I would think so. Most switches have their own ground wire so a loose switch would arc if that were the case of a switch acting the ground. If it were connectors, it would be muli-problematic you'd think. So the only thing you changed were fresh cables with a break at the mount points bringing back a ground's integrity. I can only conclude the ground was the $1200 issue.

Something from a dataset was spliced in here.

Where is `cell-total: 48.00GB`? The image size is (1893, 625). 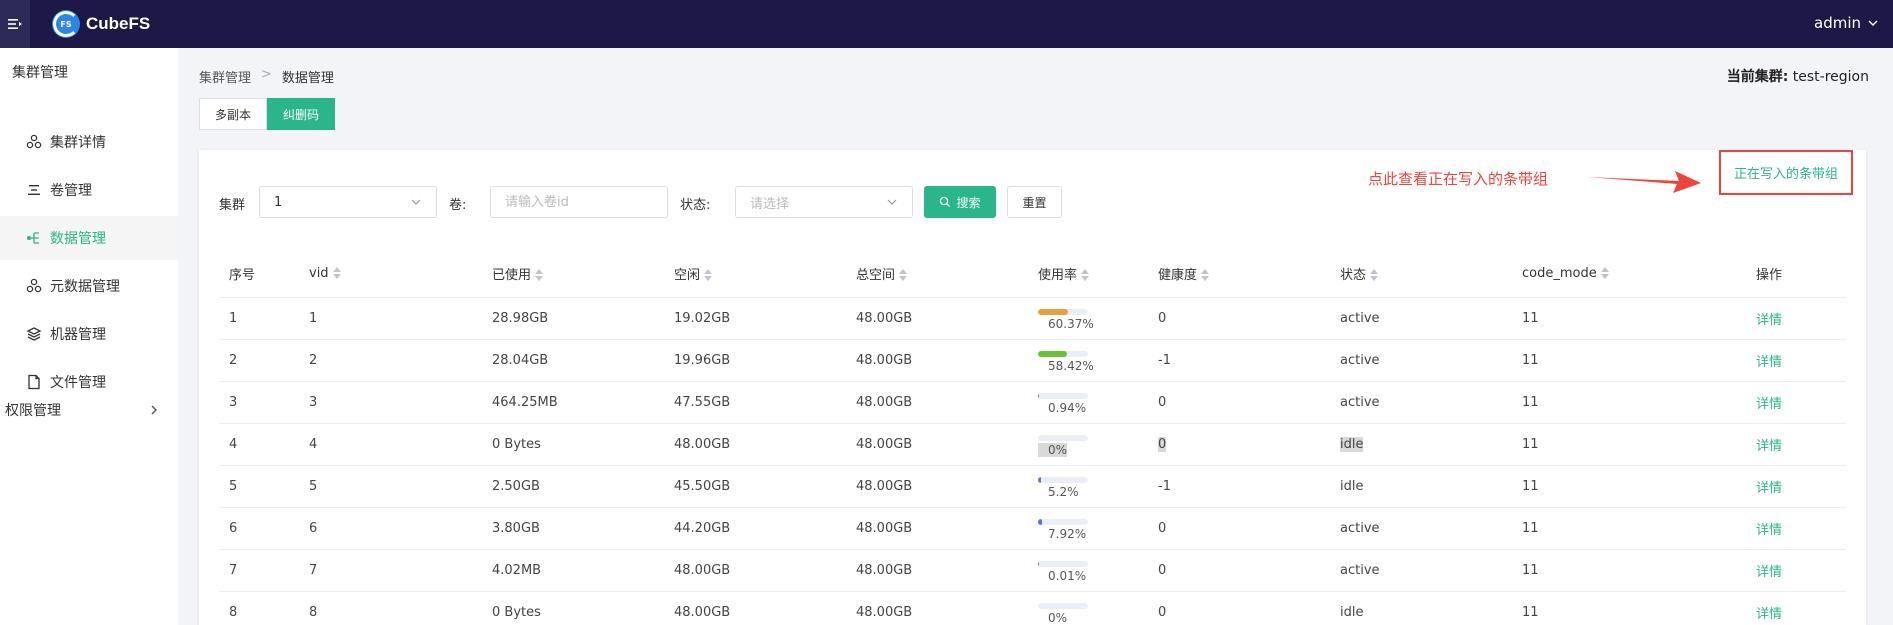
cell-total: 48.00GB is located at coordinates (937, 608).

Too bad the clucktussfuckers were not more knowledgeable chasing aged ground integrity. Sort of a basic step for me as far as frame vs ground at the battery. Same as is the first thing to check is the compression on an engine before you tune it. Saves lots of money and time chasing your tail.
 

toadstool

Active Member
Supporting Member
I would think so. Most switches have their own ground wire so a loose switch would arc if that were the case of a switch acting the ground. If it were connectors, it would be muli-problematic you'd think. So the only thing you changed were fresh cables with a break at the mount points bringing back a ground's integrity. I can only conclude the ground was the $1200 issue.

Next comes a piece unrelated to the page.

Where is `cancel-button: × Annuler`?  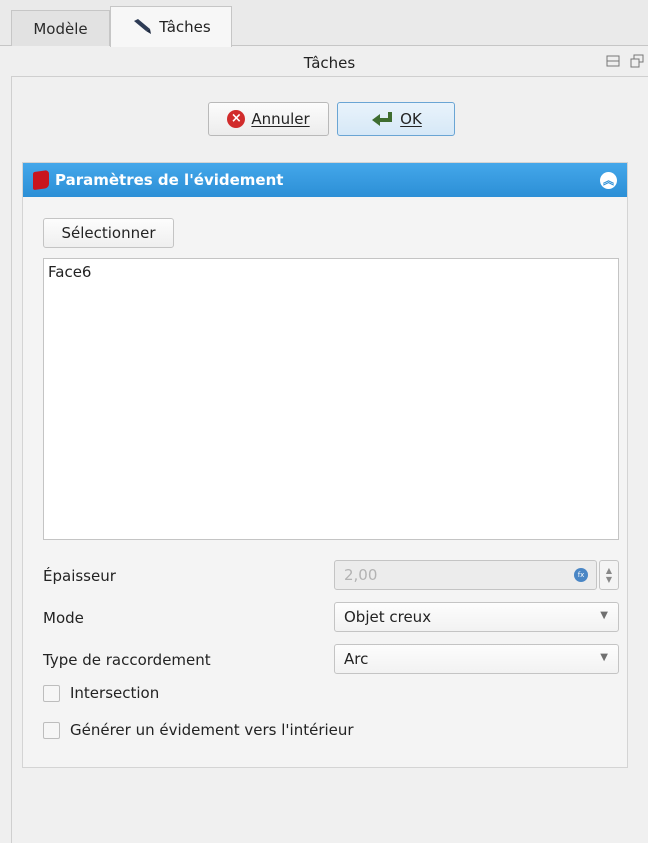 cancel-button: × Annuler is located at coordinates (268, 119).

Too bad the clucktussfuckers were not more knowledgeable chasing aged ground integrity. Sort of a basic step for me as far as frame vs ground at the battery. Same as is the first thing to check is the compression on an engine before you tune it. Saves lots of money and time chasing your tail.
In their defense, I did have a rats nest of wires. I had a lojack tracking system with unauthorized bike movement detection installed when I got the bike so there were relays and wires from that. Then I had a nitrous oxide system installed so there were additional wiring harnesses and relays. It looked intimidating. I pulled all that shit and started fresh.
 

Sven

Well-Known Member
Not going to buy it. I'd look at the 3 variable first and could approach it 2 ways. Battery-Flow-Starter. Load test battery = Not it. Take a test light to the relay = Flow from bat to switch to relay and it lights so it's not it. Then bench test the starter with jumper cables and leave the battery and starter in the bike for the bench = Spins the bike over so this confirms push-(amps) out of the battery is good, the starter clears as well... is the load test shows good without pulling out the battery/starter. Variable 4 are the ground points and is the only thing left.

Therefore, if I wanted to flat rate the starting system checking the 3V's, I'd take the jumper cables and ground the bike's engine to frame times 3, and the 4th cable end is on the neg-batt post; start the bike with new cables via remote.

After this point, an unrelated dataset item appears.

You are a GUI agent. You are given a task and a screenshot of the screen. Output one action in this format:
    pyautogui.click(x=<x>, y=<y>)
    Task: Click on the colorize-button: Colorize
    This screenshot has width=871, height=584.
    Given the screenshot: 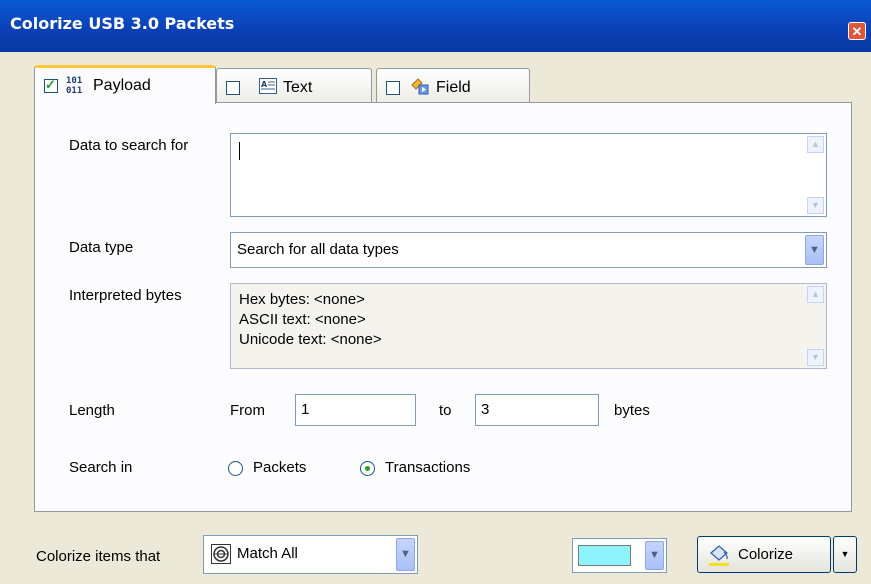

See cashier on the way out.

Signed,
Only your jumper cables knows for sure.
 

Blackie

Well-Known Member
Troop Supporter
Supporting Member
I would think so. Most switches have their own ground wire so a loose switch would arc if that were the case of a switch acting the ground. If it were connectors, it would be muli-problematic you'd think. So the only thing you changed were fresh cables with a break at the mount points bringing back a ground's integrity. I can only conclude the ground was the $1200 issue.

Too bad the clucktussfuckers were not more knowledgeable chasing aged ground integrity. Sort of a basic step for me as far as frame vs ground at the battery. Same as is the first thing to check is the compression on an engine before you tune it. Saves lots of money and time chasing your tail.
Clucktussfuckers....!! I love it. I thought us Texans had some funny sayings!